> [REQUIREMENTS]
1) In the post about visiting a mother in a care home, what color is the brush kept in the nightstand drawer?
2) Write the next part of the post about visiting a mother in a care home, starting after its final sentence.

-------- TEXT EXTRACT

Friday, August 3, 2018

MY MOTHER'S HAIRBRUSH, PAINTING, & VIOLIN


Painting by my mother, Evelyn Brumbaugh
My mother lives in a care home these days because she must. Most of our visits have few activities, and I do most of the talking. What is meaningful, though, is being together. We have our routine. After greeting Mother with a hug, I gravitate to her nightstand. A purple brush is next to a black comb in its drawer.
     I grab the set and then begin to brush my mother’s hair. Mother has soft, curly, gray hair. I style her hair until it puffs out nicely and gently frames her face, just the way she used to wear it. A dab of lipstick on and she looks lovely. She smiles at me when I am done and thanks me. This is my favorite part of the visit.

----------------
-------- STORED DATA

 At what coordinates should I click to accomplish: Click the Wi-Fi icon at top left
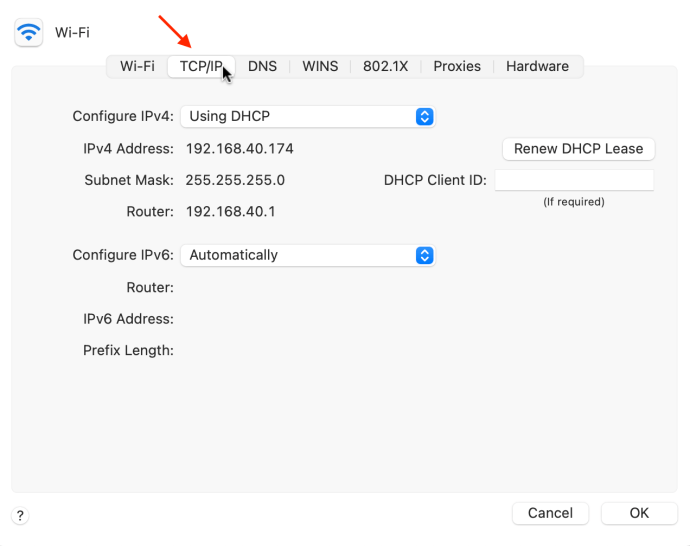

----------------

> [ANSWERS TO THE PROBLEMS]
1) Purple.

2)
My mother is an artist at heart. No longer does a painter’s brush move across the canvas, but I remember her at work on her beautiful paintings. Every dip of the paintbrush and dab of paint added to the scene set before her, whether a rose, an ocean view, a mountain cabin in the pines, or a pond with lilies surrounding it. They were beautiful.
Mother’s other love, her violin, now rests in quiet repose in its case between the piano and living room wall. An oval framed photograph from long ago of my mother’s violin teacher as a young woman wearing a chiffon gown, hangs on the wall. I knew that some day the orchestra concerts would come to an end, and I wouldn’t be ready. And that is exactly how it played out.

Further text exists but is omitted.